Lancelot Andrewes, a great Anglican thinker of the sixteenth and seventeenth centuries, once summarized and enumerated the foundation of Anglican beliefs this way: one Bible, in two testaments, three creeds, four general councils, and five centuries.

 

As Anglicans we:

  • Understand the Holy Bible to be God's divine revelation and the foundation of our faith.

  • Hold to the three historic creeds (Apostles’, Nicene, and Athanasian) as the boundaries of orthodox doctrine.

  • Accept the authority and conclusions of the first four ecumenical councils of the undivided Church (Nicaea, Constantinople, Ephesus, and Chalcedon).

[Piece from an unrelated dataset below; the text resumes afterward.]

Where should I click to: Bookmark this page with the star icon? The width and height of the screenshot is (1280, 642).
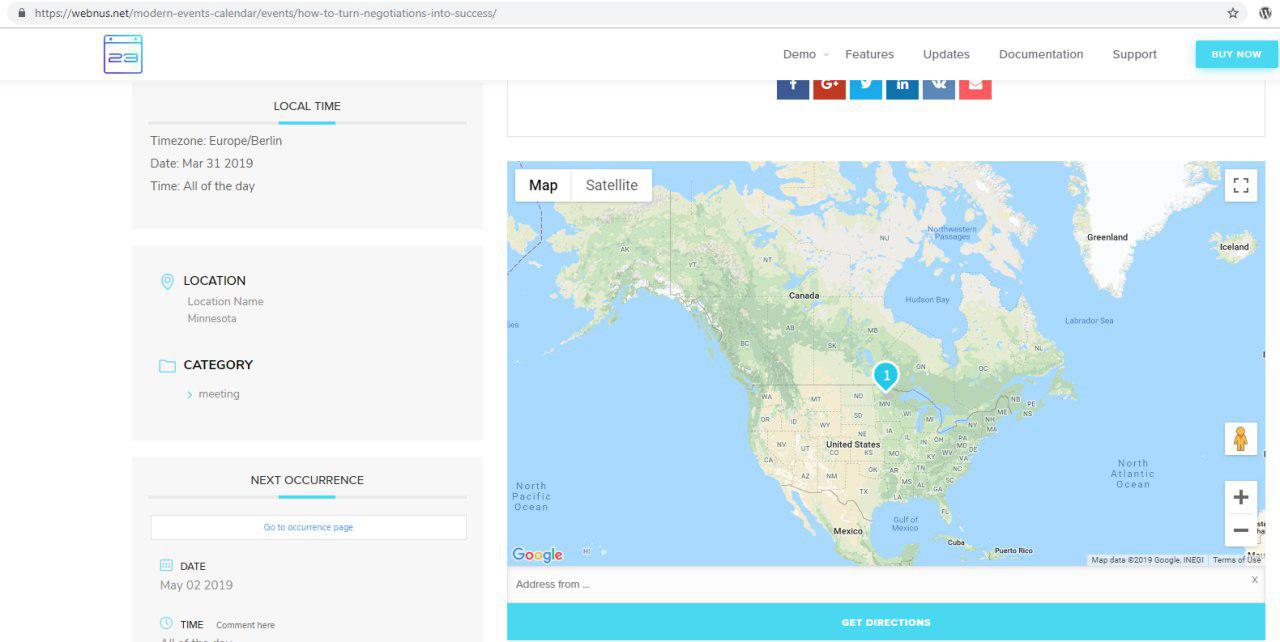coord(1233,13)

  • Receive the Thirty-Nine Articles of Religion of 1571, taken in their literal and grammatical sense, as expressing the Anglican response to certain doctrinal issues controverted at that time, and as expressing the fundamental principles of authentic Anglican belief.

  • Defer to the writings of the Church fathers in the first five centuries of Church history as interpretative guides for understanding and expounding the faith once delivered to the Apostles.

As a parish of the Reformed Episcopal Church and the Anglican Church in North America and part of the GAFCON movement, we also affirm the Jerusalem Decalaration of 2008.

The Sacraments

We believe in the centrality and necessity of the two Sacraments of the Gospel - Baptism and Holy Communion - which our Lord instituted for all Christians. 

 

The Book of Common Prayer

Part of what makes Anglicanism distinct from other forms of Christianity is the Book of Common Prayer. Due to the influence of Benedictine monasticism in the historic life of the English Church, our worship and piety have always been centered around corporate and unified prayer. The monastic offices have been preserved in the Prayer Book in the offices of Morning and Evening Prayer, and the Prayer Book tradition has had a profound influence over English language and culture since the sixteenth century.

 

Lex Orandi, Lex Credendi, Lex Vivendi

We believe the old maxim, lex orandi, lex credendi, lex vivendi - law of prayer, law of belief, law of life. How you pray will affect what you believe, and therefore determine how you live. Therefore, we believe that praying, and especially praying well and correctly, is essential to maintaining orthodox doctrine and correct Christian practice.